Jurek Owsiak tradycyjnie przywitał pierwszych uczestników Pol'and'Rock Festival. - Zobaczyć was, to jak zobaczyć Boga - zaczął i poprosił o chwilę zadumy nad ofiarami COVID-19.
Pierwsi uczestnicy Pol'and'Rock Festivalu są już na lotnisku Makowice-Płoty w województwie zachodniopomorskim, gdzie odbywa się 27. edycja imprezy, która wcześniej była znana jako Przystanek Woodstock.
"Nie pytam was o politykę, pytam o miłość, przyjaźń i muzykę"
W czwartek punktualnie o godz. 15.00 na głównej scenie pojawił się Jurek Owsiak, który tradycyjnie zabrał głos, otwierając "najpiękniejszy festiwal świata".
- Zobaczyć was, to jak zobaczyć Boga, kimkolwiek by on był. Dzięki, że jesteście. Dzień dobry! - przywitał wszystkich i podziękował każdemu, kto wierzył, że uda się to wydarzenie zorganizować w czasie pandemii koronawirusa.

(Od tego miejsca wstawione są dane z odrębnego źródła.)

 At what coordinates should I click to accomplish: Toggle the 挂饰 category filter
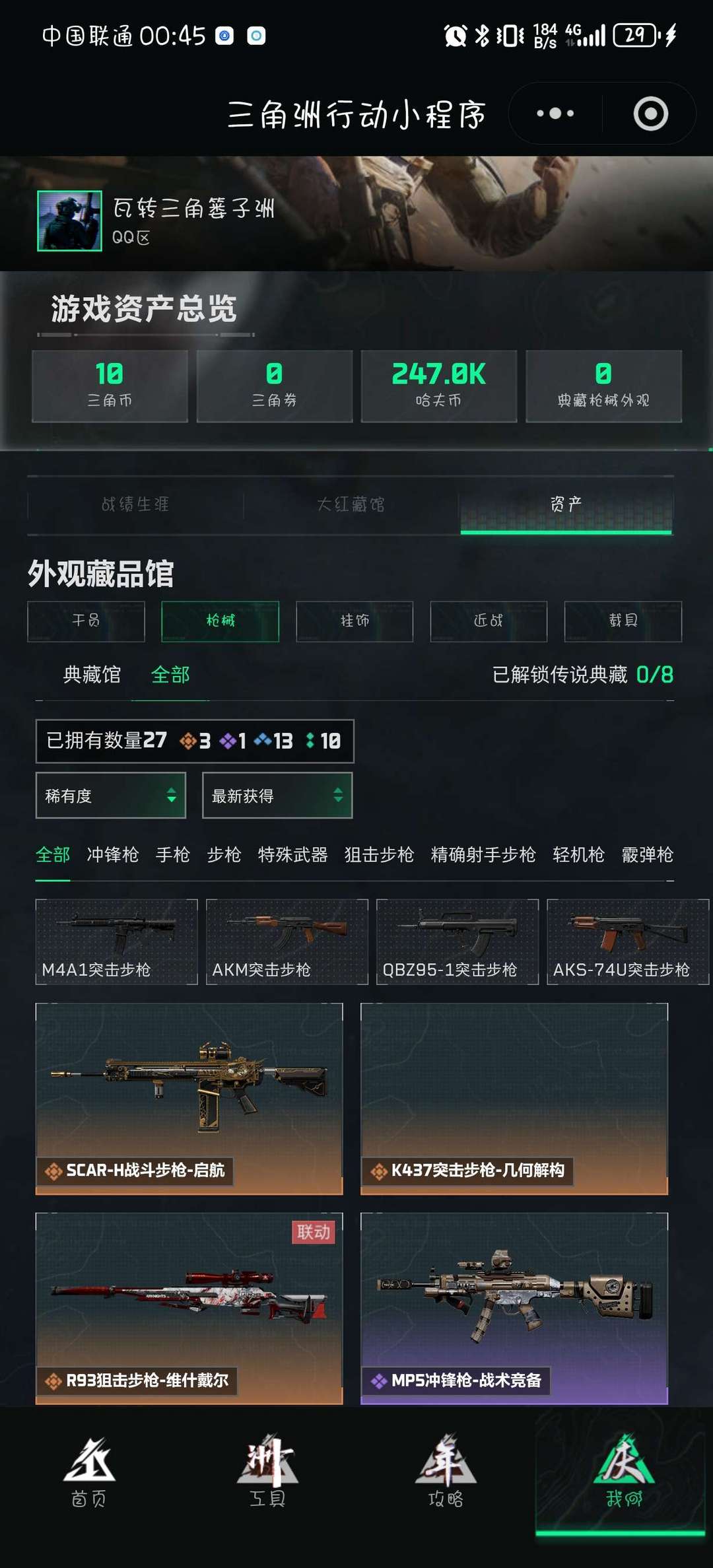[x=355, y=621]
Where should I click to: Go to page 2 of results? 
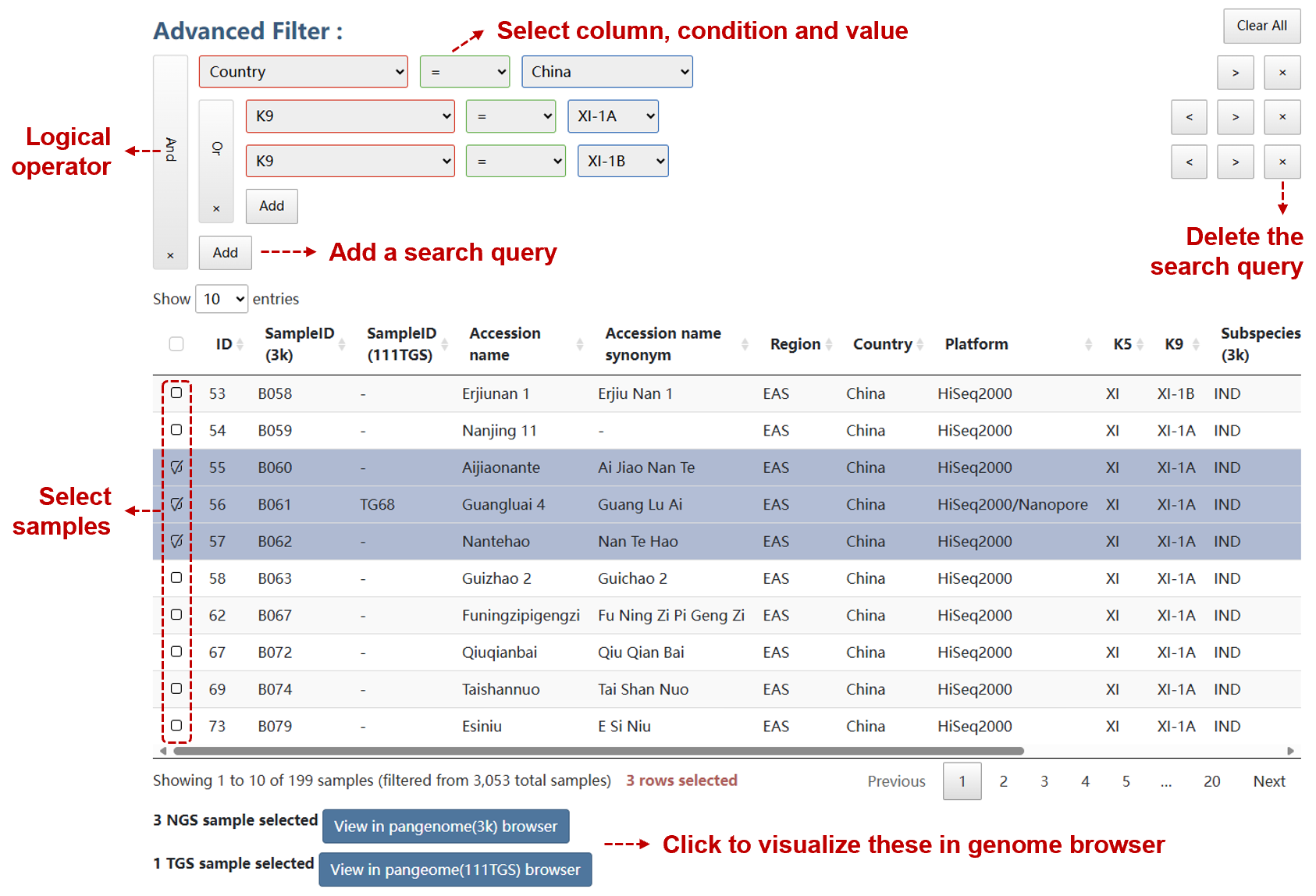click(1003, 781)
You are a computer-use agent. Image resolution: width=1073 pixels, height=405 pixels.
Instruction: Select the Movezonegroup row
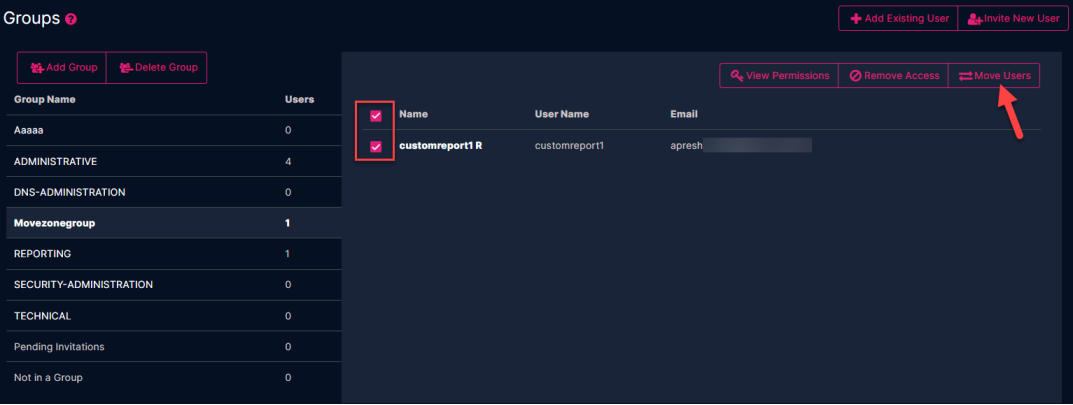click(x=55, y=223)
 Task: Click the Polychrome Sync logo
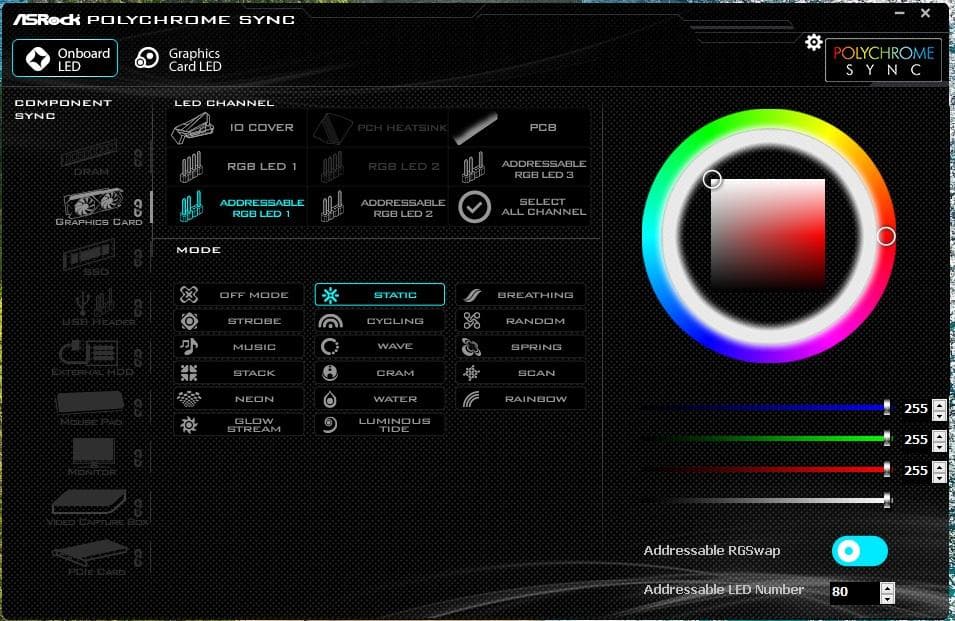(881, 61)
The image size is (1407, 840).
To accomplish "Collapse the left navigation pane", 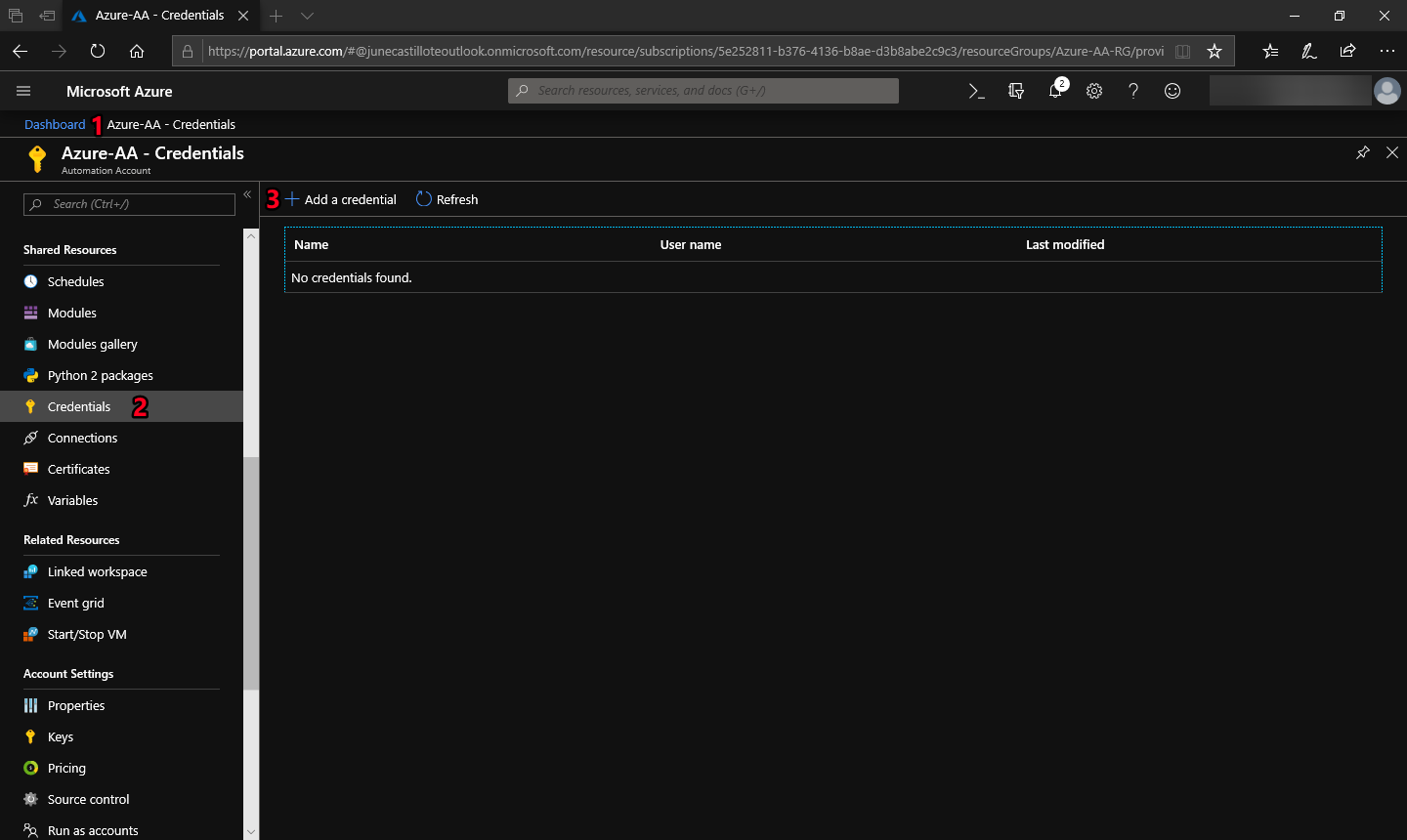I will click(247, 195).
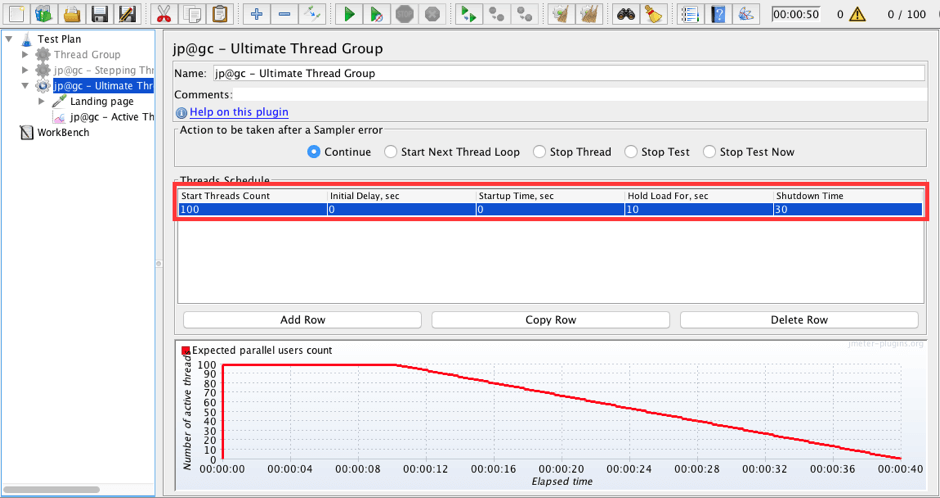Viewport: 940px width, 498px height.
Task: Select Start Next Thread Loop option
Action: point(389,152)
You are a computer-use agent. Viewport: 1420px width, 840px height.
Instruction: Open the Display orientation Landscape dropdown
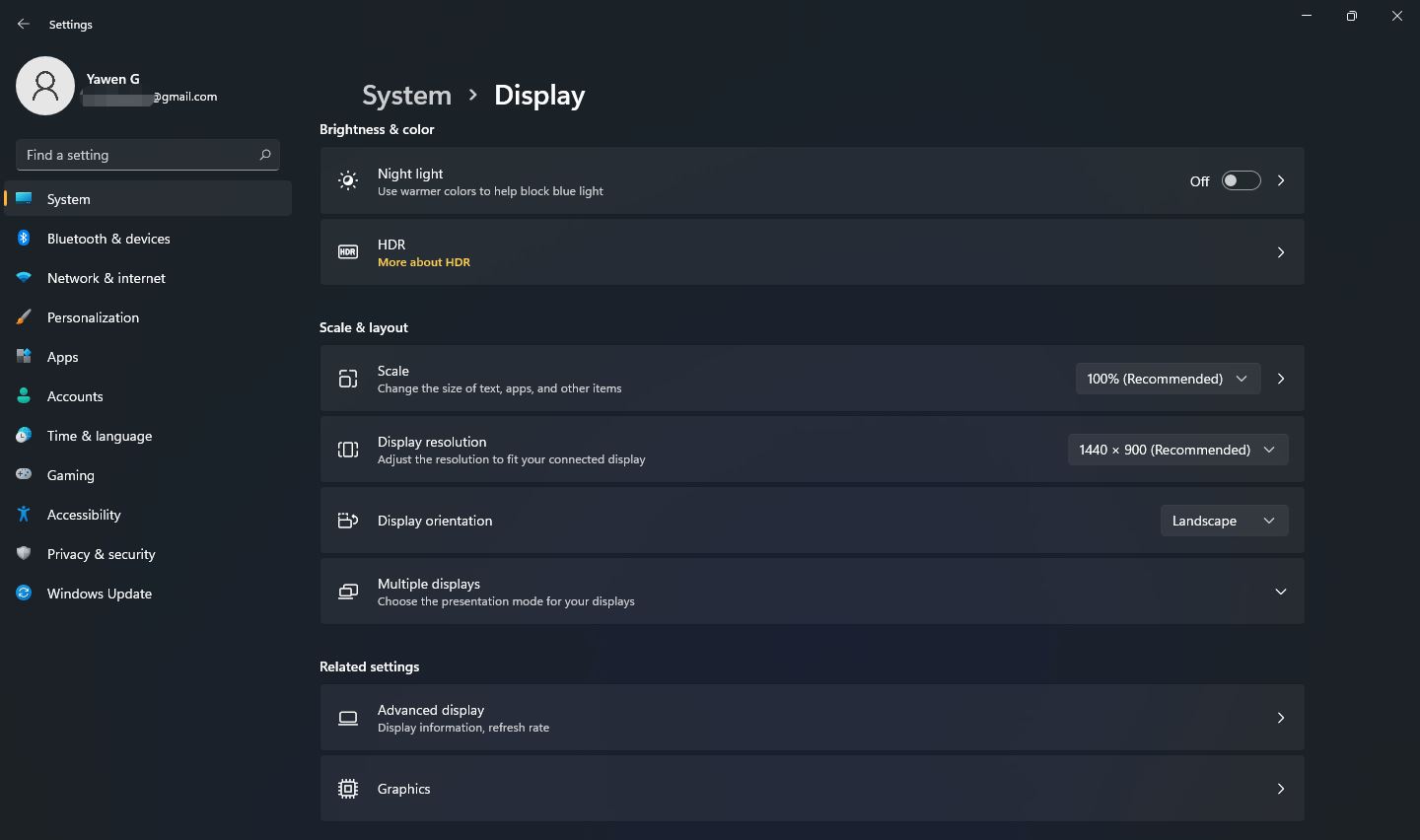[1224, 521]
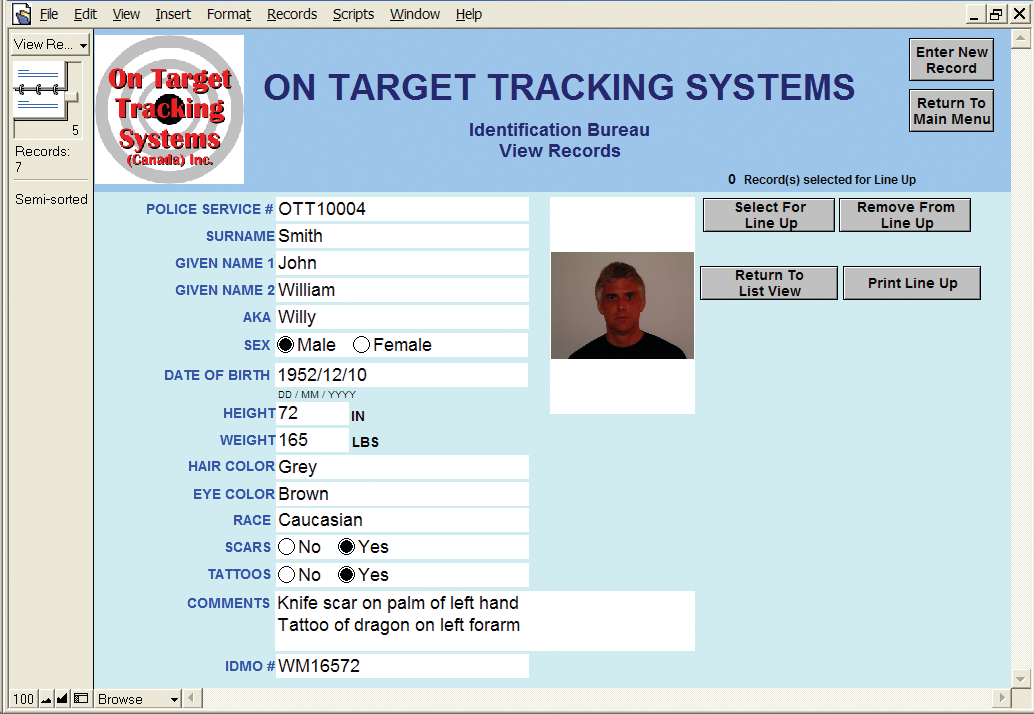Click the bookmark slider on the book icon
This screenshot has width=1034, height=714.
[x=72, y=97]
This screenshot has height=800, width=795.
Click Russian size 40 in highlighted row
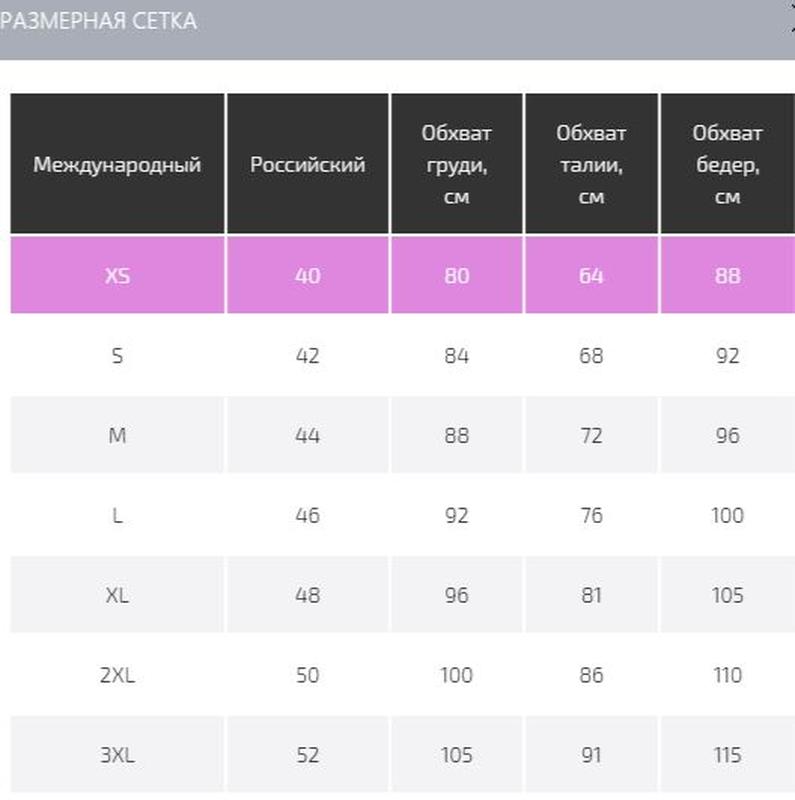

- Nawet gdyby nam nie pozwolono, to spotkalibyśmy się na każdym kawałku ziemi, żeby spojrzeć na siebie, przywitać się, pomachać do siebie rękami i powiedzieć, że jesteśmy razem - mówił Owsiak.
Zaznaczył, że zwłaszcza w trudnym czasie, takim jak teraz, ważne jest to, aby stanowić społeczność, która będzie się wspierała, na której będzie można polegać.
- Nie pytam was o politykę, pytam o miłość, przyjaźń i muzykę. To są ważne elementy naszego bycia ze sobą. Niech to będzie razem z wami przez te kilka dni! - podkreślił organizator Pol'and'Rock.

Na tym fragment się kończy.